6.1 Project Proposal

Introduction: 

The motivation for our project originated from a desire to assist people with limited mobility in the cast and reel motion of using a fishing pole. With this in mind, our team did some research and was able to find an automatic fishing rod that was made for people who could not reel or cast the rod.

Fig 1. Inspiration - (https://youtu.be/tgfRZYOleIs?si=Lt5Dp_RUUNt5rQ-O)

Our idea is an automated fishing rod that could reel itself all while having smooth motion throughout the casting. However, we want to recreate this on a smaller scale. Our automated mechanism would have a fishing rod that can exert some force to throw the finishing line and after some time, reel in the fishing line. If time permits, we intend to have a bucket of “live” fish that would be paired with the rod which would create the scene of a fishing rod aiming at the bucket and retrieving fish. 

Problem Statement: 

For this project, we plan to use a 5-bar mechanism to swing the rod forward in a manner that will replicate the full casting motion. The hook must be propelled with enough velocity and with the correct path of motion to be thrown at a distance similar to that of a person traditionally casting a rod. Additionally, we will aim to incorporate intermittent motion to mimic the waiting period between subsequent casts of the rod.

Mechanism: 

We plan to use a 5-bar linkage to recreate the motion of the tip of a fishing pole during a full cast. The arc of motion must account for the motion of the swing as well as the bending of the pole. The slotted link will be driven by the linkage connected to the input motor to achieve a rapid-release motion, which will then be translated to a ternary link whose path will trace the motion of the fishing rod tip (see figures [2] and [3] ). We plan to include a geneva mechanism to achieve the desired intermittent motion, which, if successful, will produce enough time between swings to properly imitate the waiting period for a fish to bite.

Fig 2. Preparing the Cast

Fig 3. Resting Position

Proposed Scope: 

Our plan throughout the semester involves research and conceptual design development (we are currently here), preliminary prototyping, designing on CAD, preliminary fabrication, developing code, integration and testing, and aesthetics. 

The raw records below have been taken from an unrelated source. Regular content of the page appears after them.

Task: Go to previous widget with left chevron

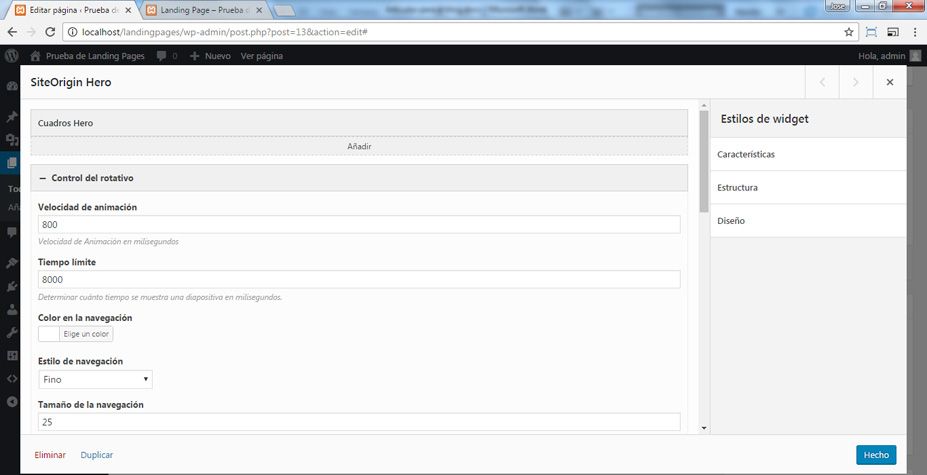Action: tap(822, 82)
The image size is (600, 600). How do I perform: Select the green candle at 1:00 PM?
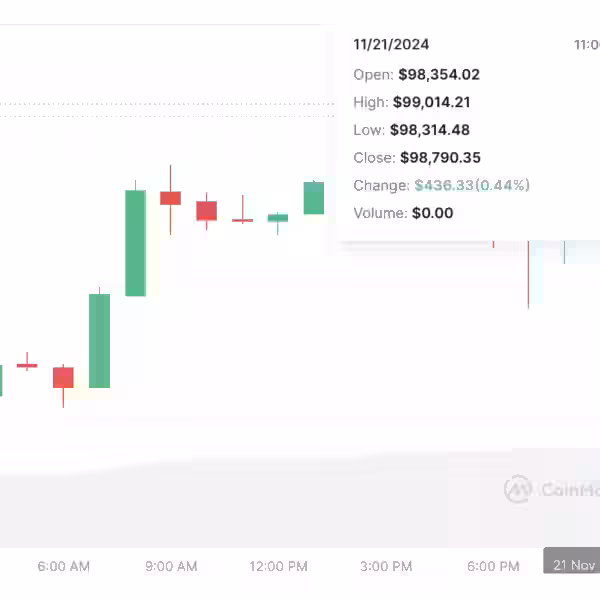click(314, 198)
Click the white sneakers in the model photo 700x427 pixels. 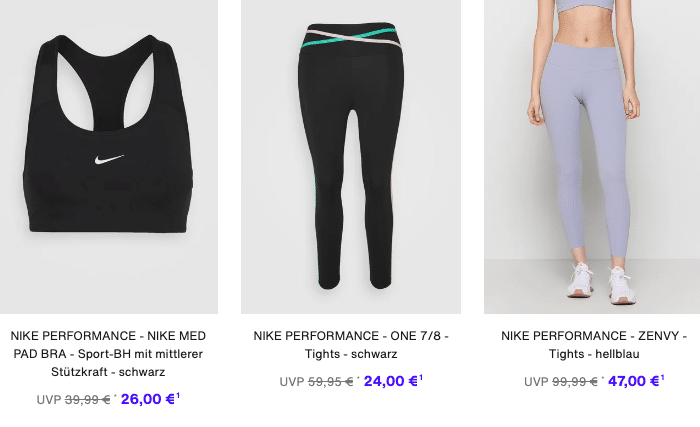601,283
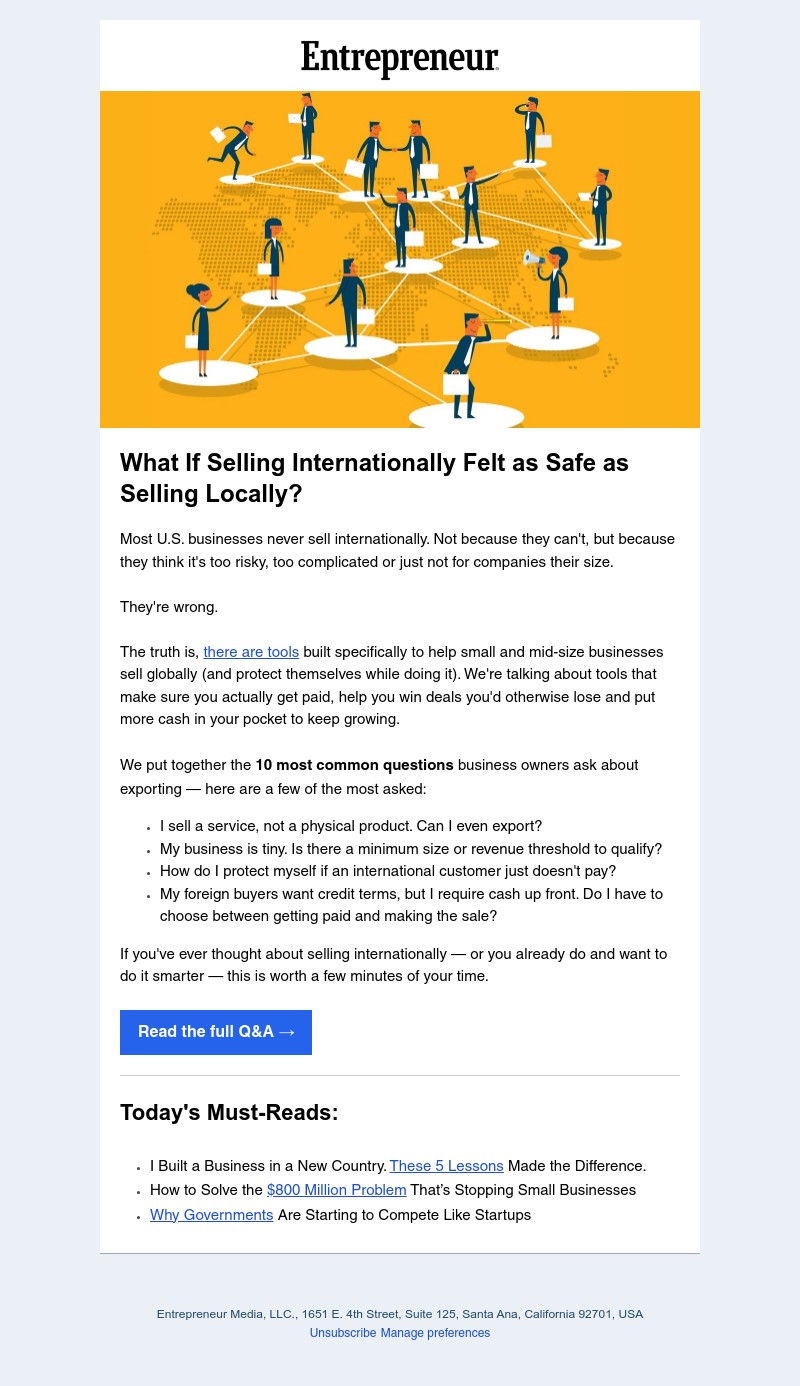Click the '$800 Million Problem' link

tap(336, 1190)
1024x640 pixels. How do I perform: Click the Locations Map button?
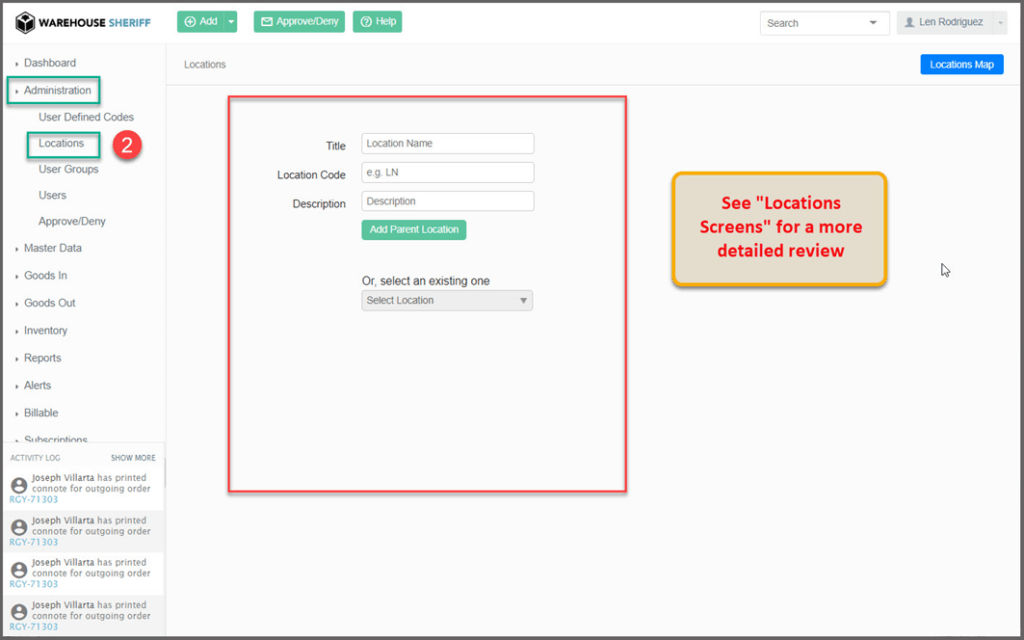tap(961, 64)
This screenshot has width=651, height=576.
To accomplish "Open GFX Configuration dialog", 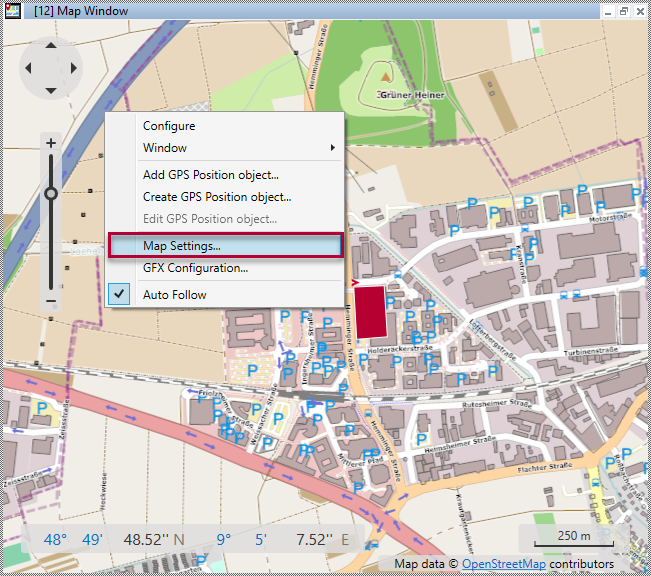I will [195, 268].
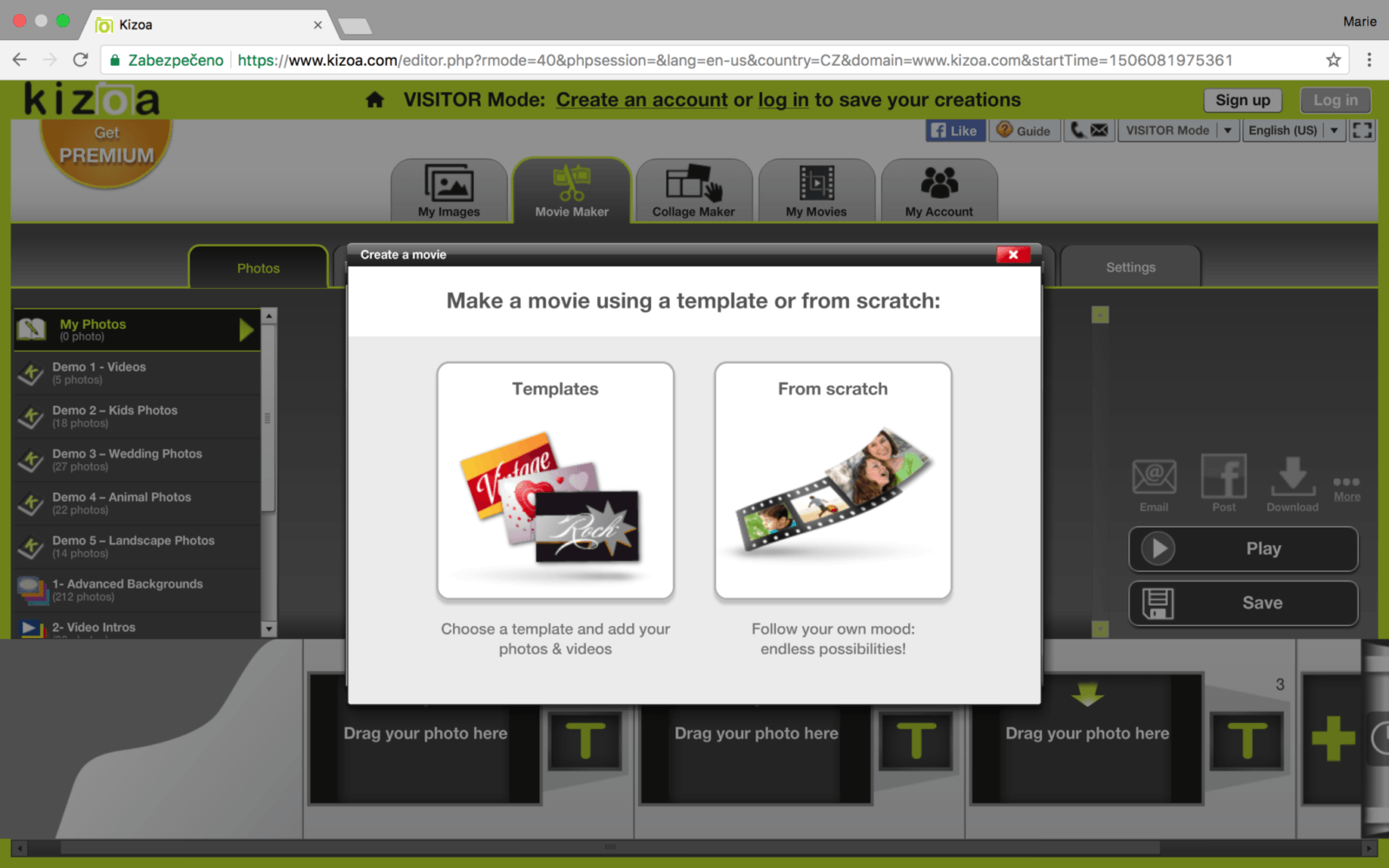Open the Collage Maker tab
The height and width of the screenshot is (868, 1389).
(693, 191)

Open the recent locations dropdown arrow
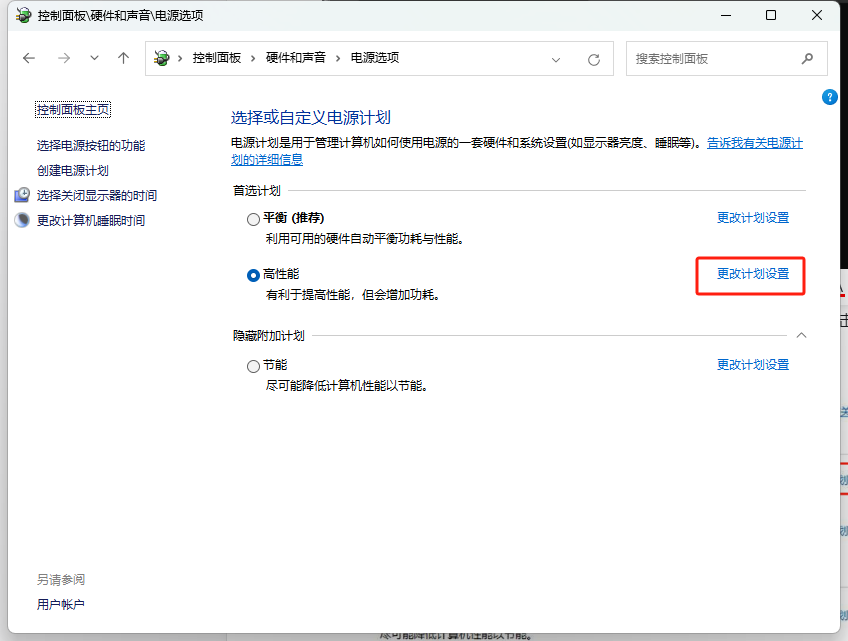[94, 58]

A rough timeline detailing our intended process throughout the project is as follows:

Week 1-2: Outlining our goals and researching mechanisms fit for the design. Prototyping with objects that are accessible such as cardboard, paper, rubber bands, and string. 

Week 3-5: Designing a model on CAD that is inspired by our prototypes. During this time we will be 3D printing and fabricating some parts as well as modifying the design for our needs. We need ample time for manufacturing and modifying the design in case of failure.

Week 5-6: Developing a code that can automate our fishing rod and integrate all our parts together. This step will involve testing of the code and making sure all parts are working properly.

Final week: This week will involve final touches and working on aesthetics to make the final product more presentable.

Prior to fabrication, we will analyze the motor output to determine if they are powerful enough to throw the rod forward with the required force. Additionally, we will research material selection to determine which materials will meet our strength criteria. Most importantly, we need an analysis of the forces and conditions needed when we want the rod to stop being thrown and begin the retrieval process. Some additional steps we could take to fully address our problem include researching how much force it takes a human to be able to throw a rod, how far we want the line to be cast, and where we can use gears to facilitate out motions should the force generated from the motors prove insufficient. 

Our group will aim to completely solve our fishing rod design problem and, time permitting, we seek to challenge ourselves by including an additional component to add an artistic element to our scene: a fish rotating in a “bucket”. This motion will roughly resemble a carousel and serves as a purely aesthetic addition that will allow us to incorporate a different complex motion.

Preliminary design work:

Using MotionGen, we came up with a 5-bar linkage mechanism with a slotted joint as shown above. It has 1 degree of freedom. The kinematic diagram is shown above as well, showing the paths of the joints of the mechanism. The input link is allowed to make one full revolution so it is considered a Grashof Type I mechanism.